Pekanbaru (Riaunews.com) – Direktorat Reserse Narkoba Polda Riau berhasil membongkar jaringan peredaran narkoba lintas provinsi yang beroperasi antara Sumatera Barat dan Riau. Dalam operasi yang berlangsung sejak Mei hingga Juli 2025, polisi mengamankan tiga tersangka beserta barang bukti ribuan pil ekstasi dan ratusan ampul cairan ketamine.
Direktur Reserse Narkoba Polda Riau, Kombes Pol Putu Yudha Prawira, menjelaskan kasus ini bermula dari penangkapan tersangka ARH pada 9 Mei 2025. Dari tangan ARH, petugas menyita lebih dari seribu butir ekstasi. “ARH mengaku mendapat perintah dari seorang wanita berinisial MJ untuk mengirimkan pil ekstasi tersebut ke sebuah tempat hiburan malam bernama D’Poin di Pekanbaru,” ujarnya, Jumat (5/9/2025).

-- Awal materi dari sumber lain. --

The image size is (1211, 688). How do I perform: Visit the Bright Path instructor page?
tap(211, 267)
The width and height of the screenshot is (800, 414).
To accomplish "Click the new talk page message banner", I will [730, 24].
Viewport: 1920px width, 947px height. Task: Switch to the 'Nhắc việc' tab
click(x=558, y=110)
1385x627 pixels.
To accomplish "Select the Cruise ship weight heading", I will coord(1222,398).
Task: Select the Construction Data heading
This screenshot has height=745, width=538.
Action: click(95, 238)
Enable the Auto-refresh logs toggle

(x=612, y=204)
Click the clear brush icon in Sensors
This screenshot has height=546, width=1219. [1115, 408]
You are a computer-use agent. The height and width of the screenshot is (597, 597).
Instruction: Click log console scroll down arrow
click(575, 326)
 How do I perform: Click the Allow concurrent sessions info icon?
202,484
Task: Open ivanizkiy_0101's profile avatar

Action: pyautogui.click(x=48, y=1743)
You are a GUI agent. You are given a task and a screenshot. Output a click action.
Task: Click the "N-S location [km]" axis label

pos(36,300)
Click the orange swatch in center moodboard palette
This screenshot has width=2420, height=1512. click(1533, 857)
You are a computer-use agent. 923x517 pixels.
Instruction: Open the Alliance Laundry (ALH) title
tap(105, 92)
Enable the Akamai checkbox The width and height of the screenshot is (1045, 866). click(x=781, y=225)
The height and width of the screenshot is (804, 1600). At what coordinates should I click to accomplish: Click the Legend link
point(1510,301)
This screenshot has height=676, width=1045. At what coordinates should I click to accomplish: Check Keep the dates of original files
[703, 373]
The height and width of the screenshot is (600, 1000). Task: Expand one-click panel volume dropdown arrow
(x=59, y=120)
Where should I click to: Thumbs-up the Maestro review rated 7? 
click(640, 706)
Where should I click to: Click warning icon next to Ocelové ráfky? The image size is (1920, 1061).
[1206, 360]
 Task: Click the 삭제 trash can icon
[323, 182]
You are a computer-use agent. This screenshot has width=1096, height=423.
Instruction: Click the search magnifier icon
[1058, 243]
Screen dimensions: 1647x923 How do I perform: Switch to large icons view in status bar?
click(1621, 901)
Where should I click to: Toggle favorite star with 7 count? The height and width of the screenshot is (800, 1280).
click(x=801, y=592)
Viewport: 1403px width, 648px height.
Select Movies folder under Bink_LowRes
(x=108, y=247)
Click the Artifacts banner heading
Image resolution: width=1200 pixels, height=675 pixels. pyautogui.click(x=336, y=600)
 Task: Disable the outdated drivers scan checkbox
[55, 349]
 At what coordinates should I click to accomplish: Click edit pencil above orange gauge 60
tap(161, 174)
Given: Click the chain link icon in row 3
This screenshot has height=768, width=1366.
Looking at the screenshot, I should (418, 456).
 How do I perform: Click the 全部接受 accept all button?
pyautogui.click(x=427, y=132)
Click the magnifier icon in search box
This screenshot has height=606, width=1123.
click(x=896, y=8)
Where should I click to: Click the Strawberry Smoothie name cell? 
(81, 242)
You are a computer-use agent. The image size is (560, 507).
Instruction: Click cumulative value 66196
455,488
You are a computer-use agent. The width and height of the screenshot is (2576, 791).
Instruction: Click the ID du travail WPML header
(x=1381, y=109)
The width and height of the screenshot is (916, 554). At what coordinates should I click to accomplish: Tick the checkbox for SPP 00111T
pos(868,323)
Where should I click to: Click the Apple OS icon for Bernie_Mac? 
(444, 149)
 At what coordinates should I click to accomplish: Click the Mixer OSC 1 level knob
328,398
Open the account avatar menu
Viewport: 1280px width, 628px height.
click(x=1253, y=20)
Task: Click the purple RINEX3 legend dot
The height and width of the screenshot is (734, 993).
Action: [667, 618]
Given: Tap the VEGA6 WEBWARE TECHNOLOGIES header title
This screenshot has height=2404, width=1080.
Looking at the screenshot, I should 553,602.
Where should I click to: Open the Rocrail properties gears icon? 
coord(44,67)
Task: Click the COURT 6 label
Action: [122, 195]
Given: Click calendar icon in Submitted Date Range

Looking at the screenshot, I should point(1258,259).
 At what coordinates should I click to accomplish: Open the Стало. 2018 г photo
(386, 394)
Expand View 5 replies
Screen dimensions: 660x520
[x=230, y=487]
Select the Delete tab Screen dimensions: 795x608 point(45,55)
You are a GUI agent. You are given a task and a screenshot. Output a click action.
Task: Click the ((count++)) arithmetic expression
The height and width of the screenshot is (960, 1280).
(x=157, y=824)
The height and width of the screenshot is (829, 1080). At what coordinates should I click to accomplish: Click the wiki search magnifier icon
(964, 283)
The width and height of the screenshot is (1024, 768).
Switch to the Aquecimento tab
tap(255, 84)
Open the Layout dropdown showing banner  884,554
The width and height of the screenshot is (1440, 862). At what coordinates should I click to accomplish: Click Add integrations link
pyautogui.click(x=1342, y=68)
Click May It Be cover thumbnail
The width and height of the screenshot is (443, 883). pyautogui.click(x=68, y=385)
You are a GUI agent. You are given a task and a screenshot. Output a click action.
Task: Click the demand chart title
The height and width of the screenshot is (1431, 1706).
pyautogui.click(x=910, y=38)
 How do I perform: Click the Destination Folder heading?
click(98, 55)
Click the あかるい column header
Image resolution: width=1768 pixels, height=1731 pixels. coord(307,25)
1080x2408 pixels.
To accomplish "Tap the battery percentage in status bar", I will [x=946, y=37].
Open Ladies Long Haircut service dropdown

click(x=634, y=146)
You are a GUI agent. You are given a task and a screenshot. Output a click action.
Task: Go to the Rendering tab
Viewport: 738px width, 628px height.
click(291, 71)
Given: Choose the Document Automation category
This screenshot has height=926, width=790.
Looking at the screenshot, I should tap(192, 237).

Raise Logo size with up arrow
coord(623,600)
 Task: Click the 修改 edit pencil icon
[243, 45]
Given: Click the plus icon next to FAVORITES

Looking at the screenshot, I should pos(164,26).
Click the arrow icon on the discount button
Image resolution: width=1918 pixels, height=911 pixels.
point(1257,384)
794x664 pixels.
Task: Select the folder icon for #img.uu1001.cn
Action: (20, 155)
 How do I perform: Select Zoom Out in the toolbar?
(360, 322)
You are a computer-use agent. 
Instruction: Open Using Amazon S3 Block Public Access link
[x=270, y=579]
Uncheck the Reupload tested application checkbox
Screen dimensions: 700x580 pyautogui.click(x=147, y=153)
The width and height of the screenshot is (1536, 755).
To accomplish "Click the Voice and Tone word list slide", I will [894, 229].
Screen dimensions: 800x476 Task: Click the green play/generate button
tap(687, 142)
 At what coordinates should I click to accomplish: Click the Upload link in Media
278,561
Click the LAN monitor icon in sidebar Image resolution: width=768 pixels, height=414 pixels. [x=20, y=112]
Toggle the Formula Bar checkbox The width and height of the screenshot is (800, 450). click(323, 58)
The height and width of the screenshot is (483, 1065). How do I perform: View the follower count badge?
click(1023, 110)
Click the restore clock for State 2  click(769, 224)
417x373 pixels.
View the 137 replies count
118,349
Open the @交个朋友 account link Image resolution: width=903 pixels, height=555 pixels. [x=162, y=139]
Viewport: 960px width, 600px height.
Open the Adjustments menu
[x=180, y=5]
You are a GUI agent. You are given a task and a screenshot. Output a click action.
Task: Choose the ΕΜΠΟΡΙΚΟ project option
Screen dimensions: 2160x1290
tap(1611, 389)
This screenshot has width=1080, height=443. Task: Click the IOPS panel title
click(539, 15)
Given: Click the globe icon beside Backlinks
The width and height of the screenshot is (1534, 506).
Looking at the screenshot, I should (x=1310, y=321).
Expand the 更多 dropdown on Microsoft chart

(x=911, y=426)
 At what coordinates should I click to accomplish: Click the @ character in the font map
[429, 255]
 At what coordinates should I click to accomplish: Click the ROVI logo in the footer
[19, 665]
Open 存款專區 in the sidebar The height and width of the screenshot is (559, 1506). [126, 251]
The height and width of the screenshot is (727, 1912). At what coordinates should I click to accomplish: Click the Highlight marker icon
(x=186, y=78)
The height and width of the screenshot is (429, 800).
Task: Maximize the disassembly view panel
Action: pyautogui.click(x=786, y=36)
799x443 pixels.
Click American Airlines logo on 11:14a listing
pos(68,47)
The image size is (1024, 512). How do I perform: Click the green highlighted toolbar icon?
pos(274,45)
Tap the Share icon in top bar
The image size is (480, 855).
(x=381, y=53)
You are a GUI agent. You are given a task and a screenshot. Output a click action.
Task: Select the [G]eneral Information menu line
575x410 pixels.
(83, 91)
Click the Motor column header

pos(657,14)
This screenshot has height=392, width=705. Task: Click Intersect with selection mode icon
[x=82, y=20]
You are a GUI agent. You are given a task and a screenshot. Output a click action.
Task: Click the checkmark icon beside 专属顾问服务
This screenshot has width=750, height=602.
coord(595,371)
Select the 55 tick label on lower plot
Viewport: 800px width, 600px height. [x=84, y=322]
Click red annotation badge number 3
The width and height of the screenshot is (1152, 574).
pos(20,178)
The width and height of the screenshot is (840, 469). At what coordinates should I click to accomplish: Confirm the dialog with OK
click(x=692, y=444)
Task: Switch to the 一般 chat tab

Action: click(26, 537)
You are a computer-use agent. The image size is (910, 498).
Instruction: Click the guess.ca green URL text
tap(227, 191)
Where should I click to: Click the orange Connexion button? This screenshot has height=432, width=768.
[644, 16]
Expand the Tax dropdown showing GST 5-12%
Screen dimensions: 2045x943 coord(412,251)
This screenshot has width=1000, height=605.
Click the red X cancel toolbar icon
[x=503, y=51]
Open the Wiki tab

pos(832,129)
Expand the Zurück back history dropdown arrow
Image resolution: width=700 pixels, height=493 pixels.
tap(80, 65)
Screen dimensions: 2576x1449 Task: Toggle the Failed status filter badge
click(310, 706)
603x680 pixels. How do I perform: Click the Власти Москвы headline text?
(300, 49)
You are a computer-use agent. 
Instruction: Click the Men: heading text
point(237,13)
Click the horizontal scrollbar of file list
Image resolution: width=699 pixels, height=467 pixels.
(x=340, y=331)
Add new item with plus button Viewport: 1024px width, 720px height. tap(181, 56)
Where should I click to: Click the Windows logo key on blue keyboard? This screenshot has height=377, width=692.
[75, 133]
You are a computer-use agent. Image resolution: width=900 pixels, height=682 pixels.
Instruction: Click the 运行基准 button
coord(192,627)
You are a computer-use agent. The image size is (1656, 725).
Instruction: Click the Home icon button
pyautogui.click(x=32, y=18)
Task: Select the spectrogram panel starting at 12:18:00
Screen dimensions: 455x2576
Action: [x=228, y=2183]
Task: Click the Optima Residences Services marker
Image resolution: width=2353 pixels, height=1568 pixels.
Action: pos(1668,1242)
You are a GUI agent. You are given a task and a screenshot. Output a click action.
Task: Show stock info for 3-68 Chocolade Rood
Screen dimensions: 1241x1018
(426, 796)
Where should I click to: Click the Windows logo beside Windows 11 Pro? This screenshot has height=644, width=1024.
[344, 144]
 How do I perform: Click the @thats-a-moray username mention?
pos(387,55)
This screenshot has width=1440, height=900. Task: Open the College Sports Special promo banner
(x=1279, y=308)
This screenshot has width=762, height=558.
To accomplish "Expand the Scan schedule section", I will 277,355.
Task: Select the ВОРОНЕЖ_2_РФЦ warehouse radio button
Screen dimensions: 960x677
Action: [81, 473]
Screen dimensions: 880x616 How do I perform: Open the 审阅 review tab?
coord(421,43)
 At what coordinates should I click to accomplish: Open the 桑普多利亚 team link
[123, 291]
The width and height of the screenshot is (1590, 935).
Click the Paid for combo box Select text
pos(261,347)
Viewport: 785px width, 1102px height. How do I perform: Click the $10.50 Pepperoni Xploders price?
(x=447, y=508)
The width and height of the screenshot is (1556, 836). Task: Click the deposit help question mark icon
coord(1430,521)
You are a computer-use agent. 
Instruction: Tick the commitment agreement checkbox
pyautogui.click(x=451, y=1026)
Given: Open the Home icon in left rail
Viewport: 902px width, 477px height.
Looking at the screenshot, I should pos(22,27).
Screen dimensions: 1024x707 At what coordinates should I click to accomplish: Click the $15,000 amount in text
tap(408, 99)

Pengembangan dilakukan hingga 14 Juli 2025. Tim berhasil membekuk MJ bersama suaminya di sebuah rumah makan di Kota Padang, Sumatera Barat. Dalam pemeriksaan, MJ mengaku menginstruksikan ARH mengantarkan pil ekstasi dengan imbalan Rp1 juta. Barang itu dipesan oleh pria berinisial H yang bekerja di tempat hiburan tersebut.
Keesokan harinya, polisi menangkap H di rumahnya di Pekanbaru. Dari penggeledahan, ditemukan 125 ampul cairan ketamine, timbangan digital, dan ponsel yang digunakan untuk transaksi. “H membenarkan ekstasi yang dikirim ARH adalah pesanannya, meski dia mengaku baru pertama kali melakukan pemesanan. Kami masih mendalami keterlibatan lainnya,” kata Putu Yudha.
Kini ketiga tersangka ditahan di Mapolda Riau, sementara polisi masih memburu anggota jaringan lain yang diduga terlibat. “Kami bertekad memberantas peredaran narkoba di wilayah ini sampai ke akar-akarnya, termasuk sindikat lintas provinsi,” tegasnya.